De toutes les personnes touchées par les blessures de l’âme, le dépendant est celui qui est le plus susceptible de devenir une victime. La notion de victime est très sensible, aussi je veux bien en préciser la définition. Selon le Larousse, une victime est une personne qui subit quelque chose.

Dans le cas du dépendant, il se crée des difficultés dans plusieurs domaines pour attirer l’attention. Une manière inconsciente de remplir son réservoir affectif. Le dépendant croit que sans l’attention des autres, il n’est pas aimé.

Par exemple, certains enfants ralentissent inconsciemment le développement de leur autonomie, exigeant l’aide de leurs parents pour tout. Ainsi, ils s’assurent d’être bien au centre des préoccupations de leurs parents. Ainsi, des petits enfants qui savent très bien monter seuls les marches du toboggan et qui exigent que leurs parents leur donnent la main. Ou bien qu’ils se tiennent derrière eux en sécurité. Le dépendant a besoin de sentir qu’il peut compter sur les autres. Chez les adultes dépendants, nous pouvons observer une tendance à dramatiser les situations. Par exemple, l’absence de disponibilité ou de réponse à un texto qui est vécue comme une trahison. Le dépendant cherche à créer des problèmes qui lui apparaissent comme des cadeaux, car ils lui apportent l’attention dont il a besoin. Rencontrer ces difficultés est moins douloureux que la souffrance de l’abandon.

Autre expérience

Dans une réunion publique, Lise Bourbeau observe que le dépendant est celui qui va le plus rechercher l’attention. Elle repère aussi les personnes qui viennent lui parler en privé ou lui poser des questions après une intervention. Ce sont souvent des personnes dépendantes qui recherchaient plus son attention pour elles-mêmes que la réponse à leurs questions. Ce qui importe c’est la relation privée qui se tisse et l’intérêt qui leur est porté.

Paradoxalement, le dépendant adopte aussi souvent le comportement du sauveur. Par exemple, certains enfants s’occupent beaucoup de leurs frères et sœurs comme des seconds parents. Ils sont alors au cœur de l’attention, et ne se sentent pas abandonnés. Certaines mères investissent exagérément la relation avec leurs enfants. Portant le masque de dépendantes, elles sont plus touchées plus tard par le syndrome du nid vide.

La plus grande peur du dépendant

La plus grande peur du dépendant, vous l’aurez deviné, c’est la solitude. Car il est convaincu de ne pas pouvoir le gérer. Il vit mal l’ambivalence entre son attitude qui attire l’attention des autres et le risque que, à trop en demander, il finisse par lasser et être de nouveau abandonné. S’il dérange les autres, ils vont eux aussi le délaisser.

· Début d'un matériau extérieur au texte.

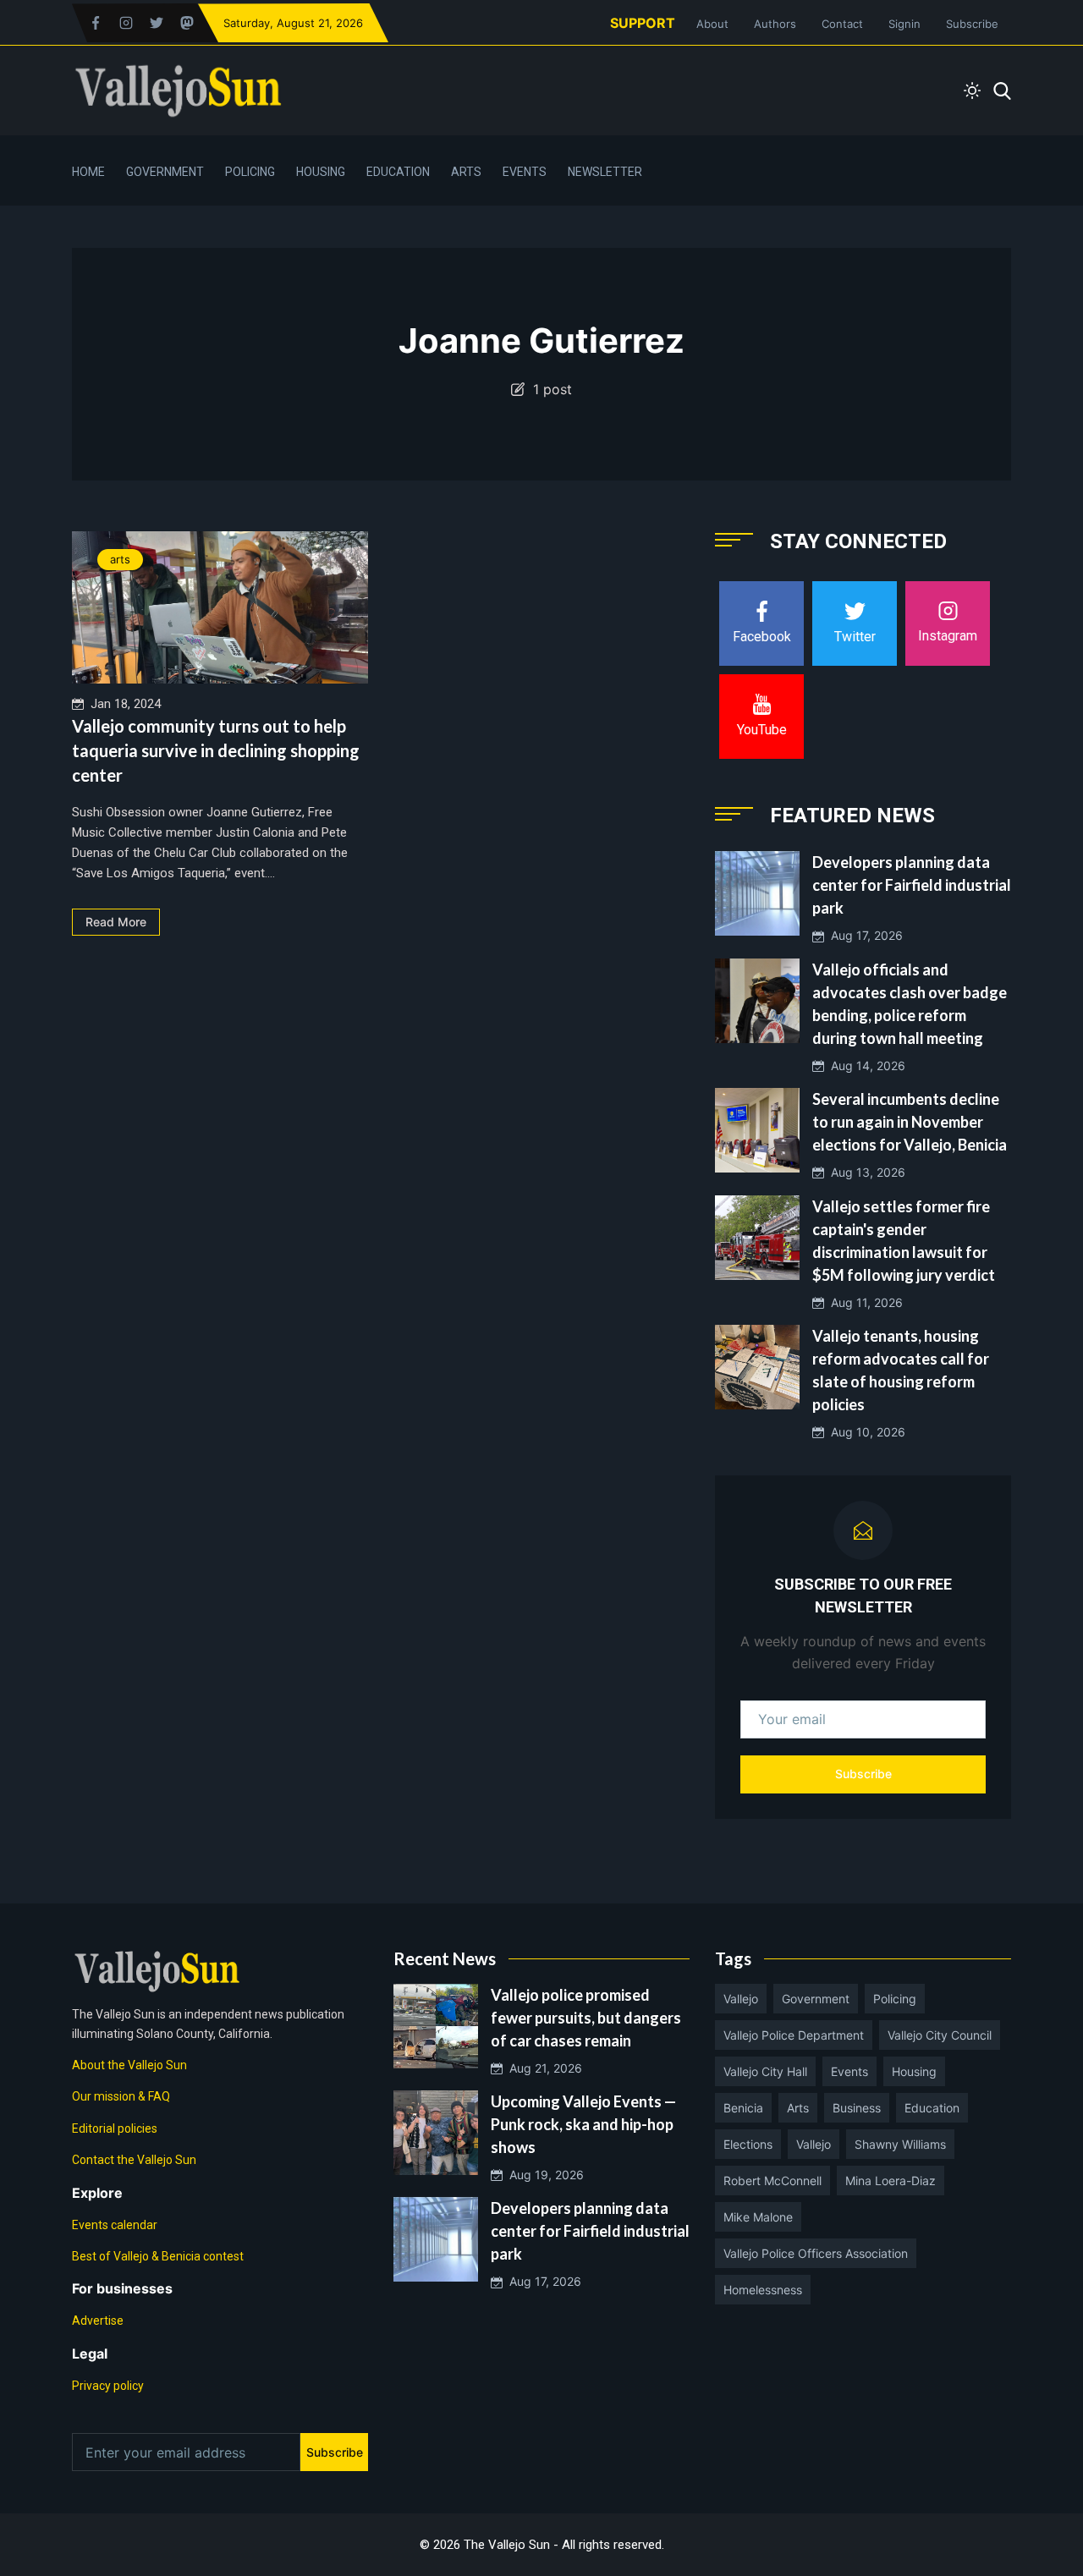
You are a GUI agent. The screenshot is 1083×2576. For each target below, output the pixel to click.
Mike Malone (758, 2217)
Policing (250, 172)
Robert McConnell (772, 2180)
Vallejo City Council (940, 2035)
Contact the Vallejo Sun (134, 2160)
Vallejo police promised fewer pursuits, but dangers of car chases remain (586, 2018)
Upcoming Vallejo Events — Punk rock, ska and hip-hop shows (583, 2124)
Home (88, 172)
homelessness (762, 2289)
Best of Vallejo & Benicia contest (158, 2256)
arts (120, 559)
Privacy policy (108, 2385)
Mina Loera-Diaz (890, 2180)
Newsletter (605, 172)
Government (165, 172)
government (815, 1998)
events (849, 2071)
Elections (747, 2144)
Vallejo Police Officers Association (815, 2253)
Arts (466, 172)
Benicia (743, 2108)
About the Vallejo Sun (129, 2065)
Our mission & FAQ (121, 2096)
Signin (904, 23)
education (931, 2108)
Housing (320, 172)
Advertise (98, 2320)
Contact (842, 23)
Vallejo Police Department (793, 2035)
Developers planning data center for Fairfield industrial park (911, 885)
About (712, 23)
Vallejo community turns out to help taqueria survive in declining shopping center (216, 750)
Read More (115, 922)
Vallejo (740, 1998)
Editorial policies (114, 2128)
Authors (775, 23)
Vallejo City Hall (765, 2071)
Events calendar (114, 2225)
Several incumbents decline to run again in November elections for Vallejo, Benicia (909, 1122)
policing (894, 1998)
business (857, 2108)
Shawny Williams (900, 2144)
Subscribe (972, 23)
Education (398, 172)
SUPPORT (642, 22)
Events (525, 172)
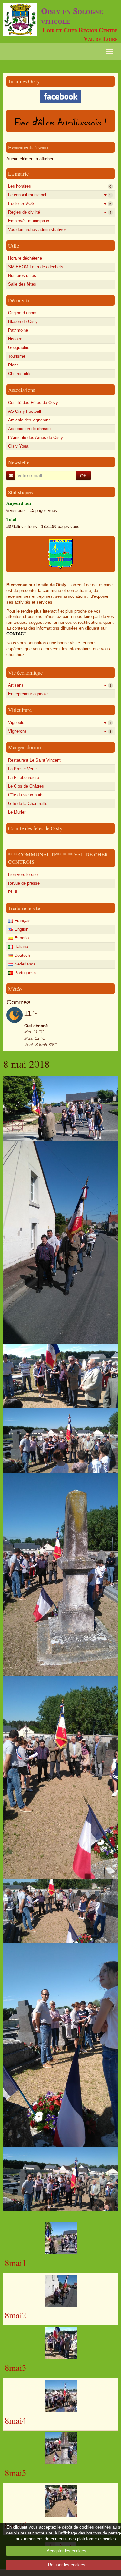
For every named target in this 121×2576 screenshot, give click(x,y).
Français (22, 920)
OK (83, 475)
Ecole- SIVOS (59, 203)
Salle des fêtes (22, 284)
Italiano (20, 946)
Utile (13, 245)
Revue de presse (24, 883)
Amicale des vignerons (29, 420)
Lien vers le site (23, 874)
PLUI (12, 892)
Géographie (18, 347)
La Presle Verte (22, 768)
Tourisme (16, 356)
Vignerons (59, 731)
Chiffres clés (20, 373)
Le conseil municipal (59, 194)
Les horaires (59, 186)
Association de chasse (29, 428)
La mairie (18, 173)
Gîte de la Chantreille (27, 803)
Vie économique (25, 672)
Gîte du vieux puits (26, 794)
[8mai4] (60, 2396)
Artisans (59, 685)
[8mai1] (60, 2238)
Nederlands (24, 964)
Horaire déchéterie (25, 258)
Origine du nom (22, 312)
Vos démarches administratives (37, 229)
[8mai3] (60, 2343)
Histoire (15, 339)
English (20, 929)
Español (21, 938)
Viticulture (20, 710)
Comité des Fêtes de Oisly (33, 402)
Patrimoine (18, 330)
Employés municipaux (28, 220)
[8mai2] (60, 2291)
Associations (21, 389)
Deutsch (21, 955)
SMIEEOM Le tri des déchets (35, 266)
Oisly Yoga (18, 446)
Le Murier (16, 812)
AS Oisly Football (24, 411)
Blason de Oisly (23, 321)
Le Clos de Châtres (26, 786)
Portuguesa (24, 972)
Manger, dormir (25, 747)
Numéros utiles (22, 275)
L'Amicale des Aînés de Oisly (35, 437)
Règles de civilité (59, 212)
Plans (13, 365)
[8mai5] (60, 2448)
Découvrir (19, 300)
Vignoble (59, 722)
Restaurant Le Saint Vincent (34, 760)
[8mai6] (60, 2501)
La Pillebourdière (23, 777)
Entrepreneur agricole (28, 693)
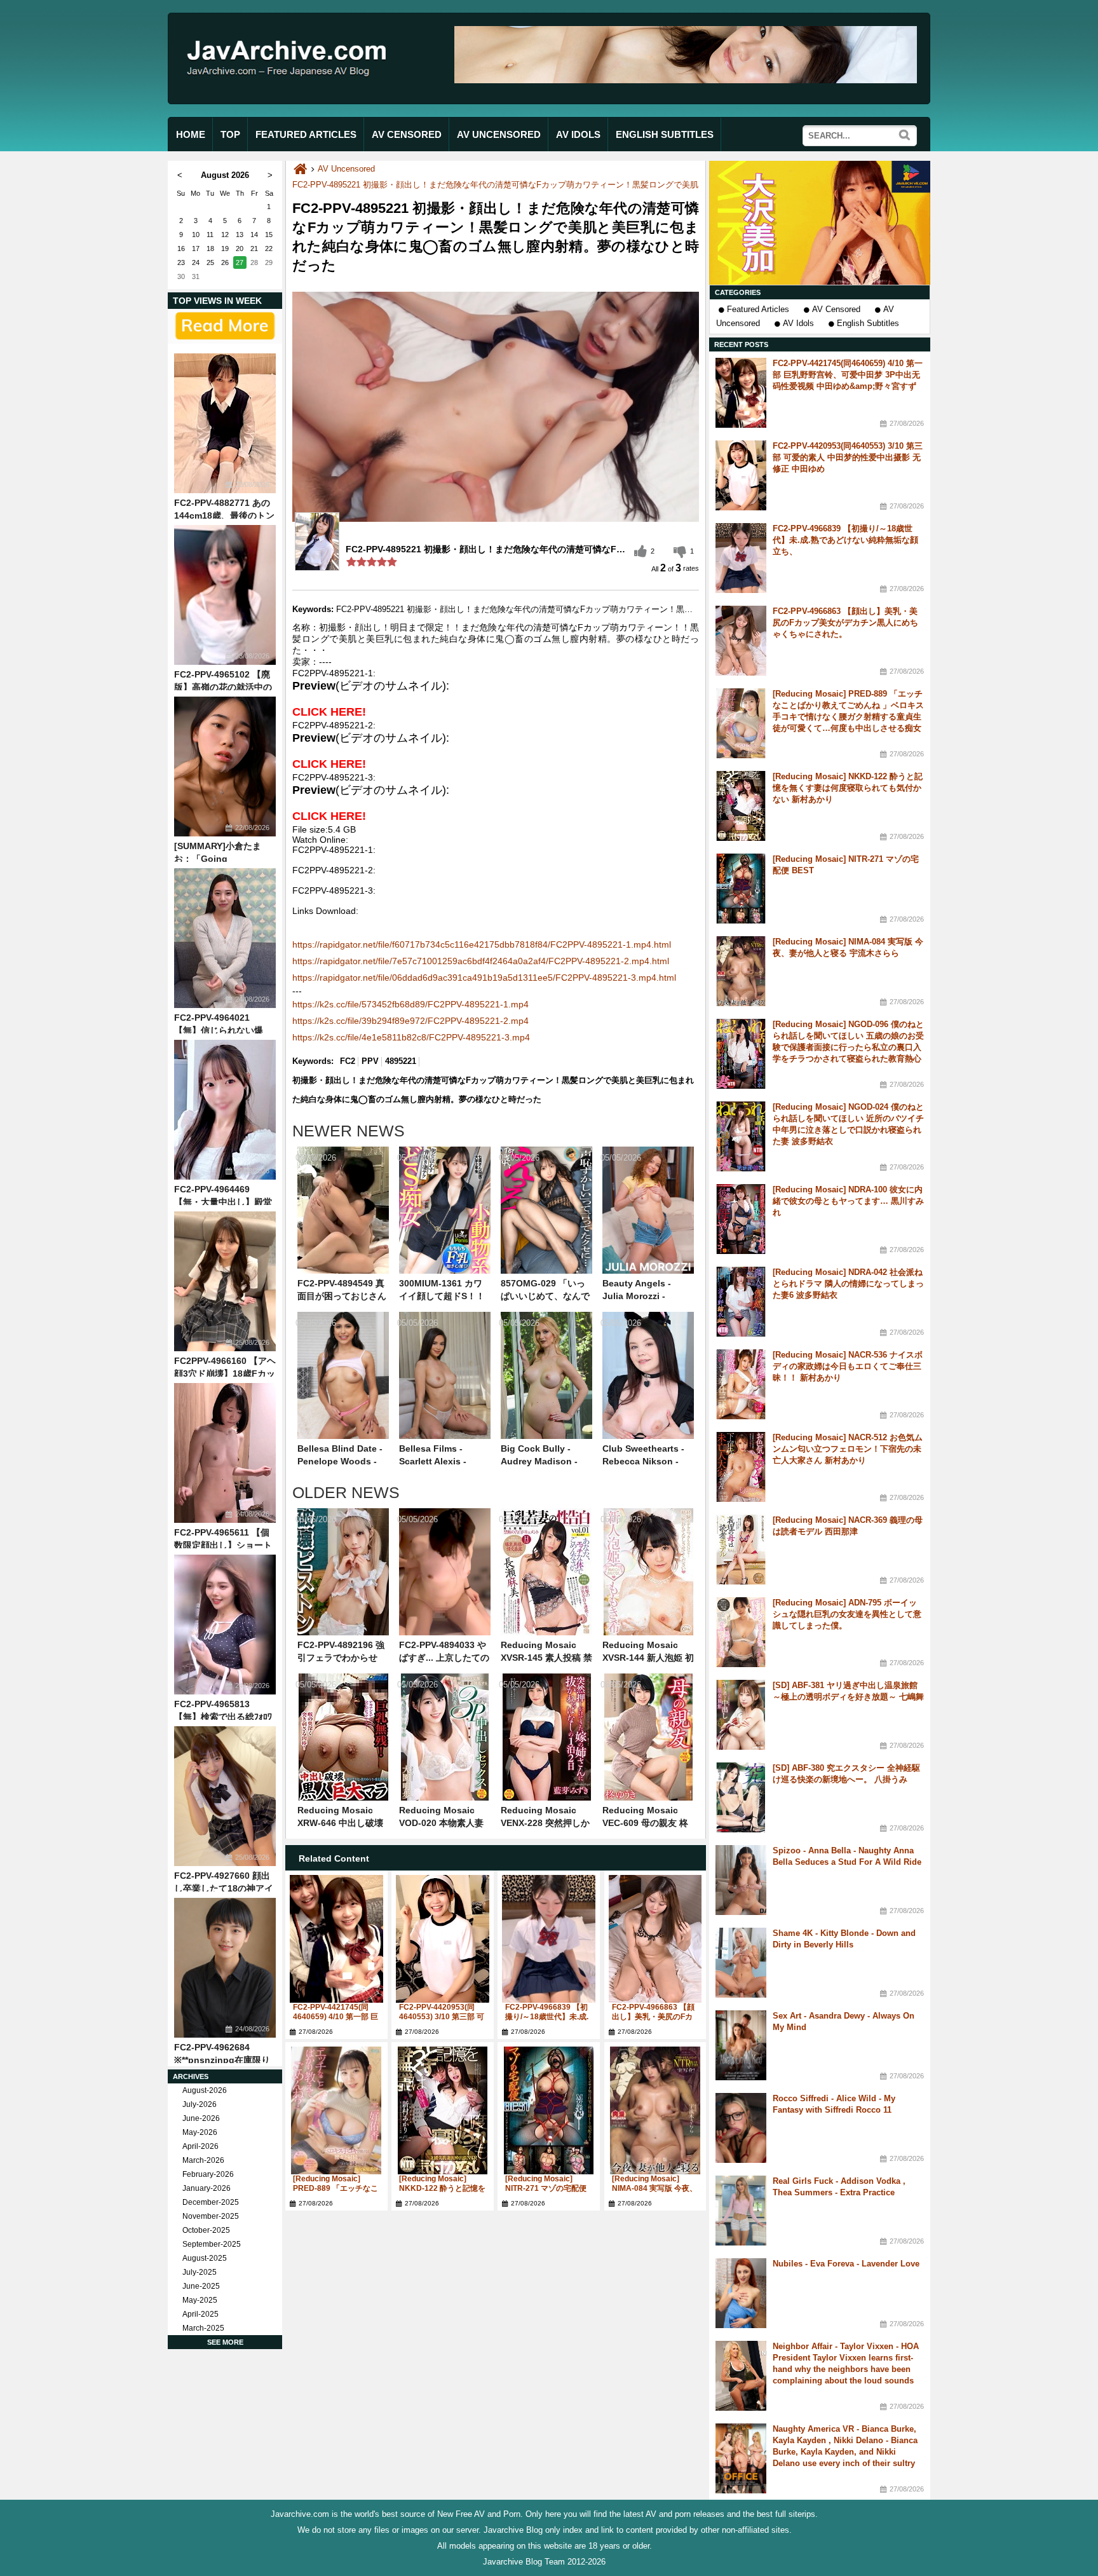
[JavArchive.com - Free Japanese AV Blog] (291, 88)
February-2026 (208, 2174)
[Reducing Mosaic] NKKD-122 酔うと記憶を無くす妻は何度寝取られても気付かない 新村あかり (848, 788)
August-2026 (204, 2090)
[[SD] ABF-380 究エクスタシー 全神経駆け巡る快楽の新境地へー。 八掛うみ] (740, 1797)
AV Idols (798, 323)
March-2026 (203, 2160)
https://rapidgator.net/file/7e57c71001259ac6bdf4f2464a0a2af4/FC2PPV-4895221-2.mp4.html (480, 961)
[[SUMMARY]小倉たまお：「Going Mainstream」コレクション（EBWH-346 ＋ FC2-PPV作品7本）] (225, 766)
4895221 (400, 1061)
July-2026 (199, 2104)
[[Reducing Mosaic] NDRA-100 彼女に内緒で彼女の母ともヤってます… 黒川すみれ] (740, 1219)
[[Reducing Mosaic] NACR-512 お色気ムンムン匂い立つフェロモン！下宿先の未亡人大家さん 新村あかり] (740, 1467)
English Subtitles (868, 323)
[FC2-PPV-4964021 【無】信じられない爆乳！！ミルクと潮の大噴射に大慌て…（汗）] (225, 938)
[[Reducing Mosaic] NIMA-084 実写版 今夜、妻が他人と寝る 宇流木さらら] (655, 2110)
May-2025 (199, 2300)
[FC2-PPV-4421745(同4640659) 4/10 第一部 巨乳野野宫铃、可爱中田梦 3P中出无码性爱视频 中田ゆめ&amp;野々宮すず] (336, 1939)
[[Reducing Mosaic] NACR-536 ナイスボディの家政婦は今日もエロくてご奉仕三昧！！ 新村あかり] (740, 1384)
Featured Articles (758, 309)
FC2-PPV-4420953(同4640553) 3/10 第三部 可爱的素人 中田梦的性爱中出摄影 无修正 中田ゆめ (848, 457)
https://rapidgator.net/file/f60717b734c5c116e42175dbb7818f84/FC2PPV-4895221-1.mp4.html (481, 944)
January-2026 (206, 2188)
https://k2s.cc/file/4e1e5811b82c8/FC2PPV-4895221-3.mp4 (411, 1037)
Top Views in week (217, 301)
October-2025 (206, 2230)
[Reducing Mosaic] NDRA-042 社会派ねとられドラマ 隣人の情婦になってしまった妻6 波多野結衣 (848, 1283)
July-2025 (199, 2272)
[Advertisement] (819, 223)
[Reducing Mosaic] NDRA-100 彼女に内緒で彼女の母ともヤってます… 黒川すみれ (848, 1201)
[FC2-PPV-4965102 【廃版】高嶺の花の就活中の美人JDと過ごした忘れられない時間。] (225, 595)
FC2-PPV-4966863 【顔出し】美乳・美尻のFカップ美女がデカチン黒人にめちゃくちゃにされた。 (845, 622)
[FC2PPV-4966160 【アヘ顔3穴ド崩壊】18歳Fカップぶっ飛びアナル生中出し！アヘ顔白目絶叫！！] (225, 1281)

Le dépendant a aussi très peur d’ouvrir les yeux sur sa blessure d’abandon car ce serait comme la revivre une nouvelle fois. Ces situations sont particulièrement visibles en couple. Souvent il y a un problème existant, latent, que l’un des conjoints ou les deux décident de ne pas voir pour maintenir le statu quo et ne pas risquer de se séparer. Ils préfèrent croire que tout va bien, faire des efforts ou se dire que tout le monde vit les mêmes difficultés (ans d’ailleurs s’en assurer auprès de leurs amis par exemple). Tout, plutôt que d’affronter le risque d’en parler et de devoir prendre une décision qui pourrait les laisser isolés. C’est parfois aussi malheureusement cette tendance qui s’exprime chez les femmes battues ou les personnes dont le conjoint a de gros problèmes d’addiction ou de violence. C’est évidemment un sujet particulièrement complexe. Cependant Lise Bourbeau observe que ces personnes sont souvent des dépendantes. Elles préfèrent vivre avec quelqu’un qui est toxique pour elles plutôt que d’être seules.

Par exemple, le dépendant vit très mal le fait de ne pas être invité à une soirée ou simplement à une réunion. Il pourra rejeter ceux qui ne l’ont pas convié de peur de ressentir une nouvelle fois cette déception. Il les abandonne pour éviter qu’eux ne le fassent.

« Je ne suis pas assez bien pour mériter de l’attention »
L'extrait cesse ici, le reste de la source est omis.